You call the types "similar", but they're only similar to you. Compiler knows nothing of this similarity, so you either need the compiler to learn about it, or alleviate it somehow. Here are some possible solutions that I would consider in this situation:
Bite the bullet and list all the cases (aka the quick one)
Before considering more involved possibilities, remember you can always simply list all the cases. You have m * n
cases there, so it should be manageable up to 4 or maybe 5 cases each if you squint enough.
In F# you have something called active patterns which let you define a custom way to divide the domain you're matching against. You can use that to encapsulate the verbose matching part and reuse it in subsequent matches.
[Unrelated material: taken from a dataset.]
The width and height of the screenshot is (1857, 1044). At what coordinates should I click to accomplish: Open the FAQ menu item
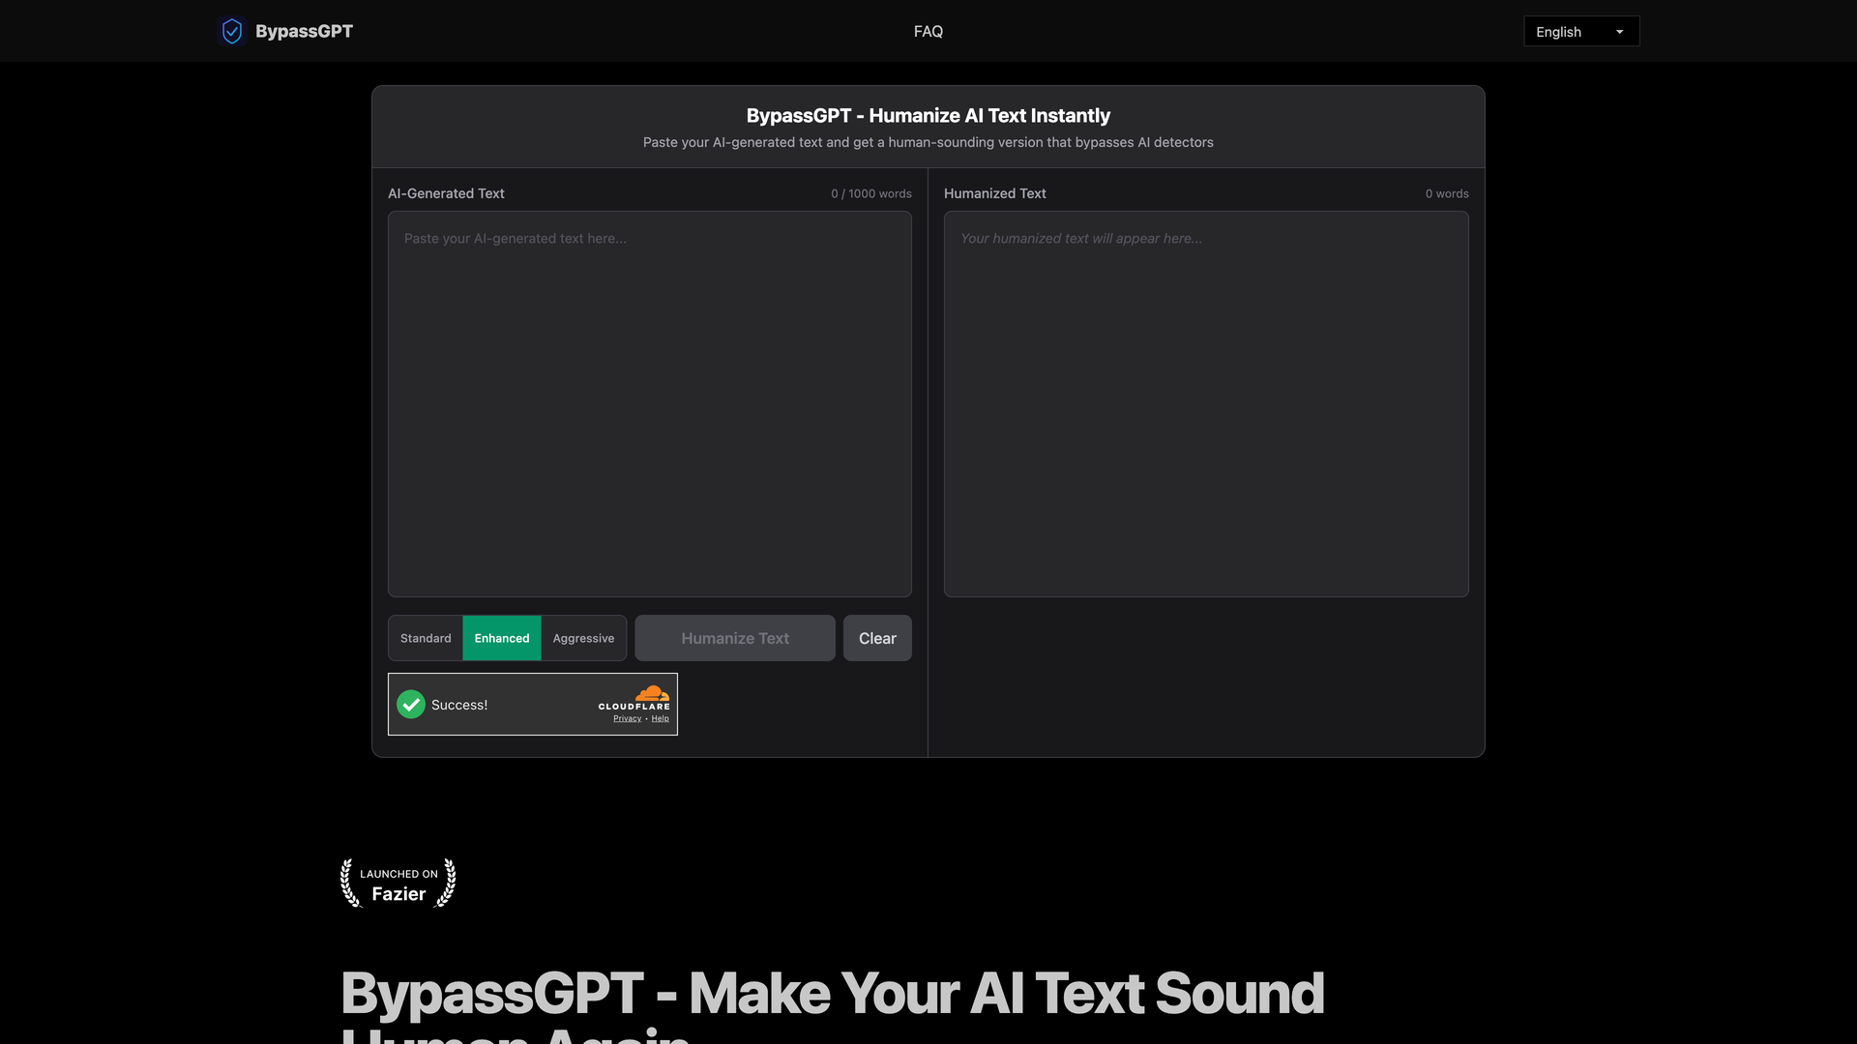point(928,32)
Scala has extractors which supposedly are comparable to active patterns.
Certainly this doesn't scale well.
Add the missing type (aka the correct one)
The observation that MetadataX
and DataX
types are supposedly similar, but the compiler doesn't know about it, would imply that there's an intermediate type that's missing from the picture. You can introduce that type and it will simply make the entire matching problem disappear.
type DataSet =
| DataSet1 of Metadata1 * Data1
| DataSet2 of Metadata2 * Data2
| DataSet3 of Metadata3 * Data3
Of course, whether that makes things easier depends on how you will construct the instances of that type. I guess that you might have all the Metadatas
on hand, and it's only a matter of getting the right one for the Data
you're handed, but I'd really need to know more of the picture here.
Break up the match (aka the pragmatic one)
If there's too many cases to handle and you can't add the missing type for some reason, you can always restructure the match expression. You'd need to extract some common logic into functions, and you'd lose some readability, but at least you get around the combinatorial explosion of cases and still keep the "case unhandled" warnings. The code is in F#, but you can treat it as pseudo-code (less verbose than Scala anyway):
match data with
| Data1 d ->
match metadata with
| Metadata1 md -> (* the proper logic goes here *)
| other -> (* handle the unmatched types here using a common function *)
| Data2 d ->
match metadata with
| Metadata2 md -> (* the proper logic goes here *)
| other -> (* handle the unmatched types here using a common function *)
(...)
With this, you still have the exhaustive match on the Data
cases, and the nested matches give only a slight overhead to each case.
I imagine it could be made even nicer by refactoring the nested matches into functions that pick one of two continuations depending on a Boolean check whether Data and Metadata types fit together.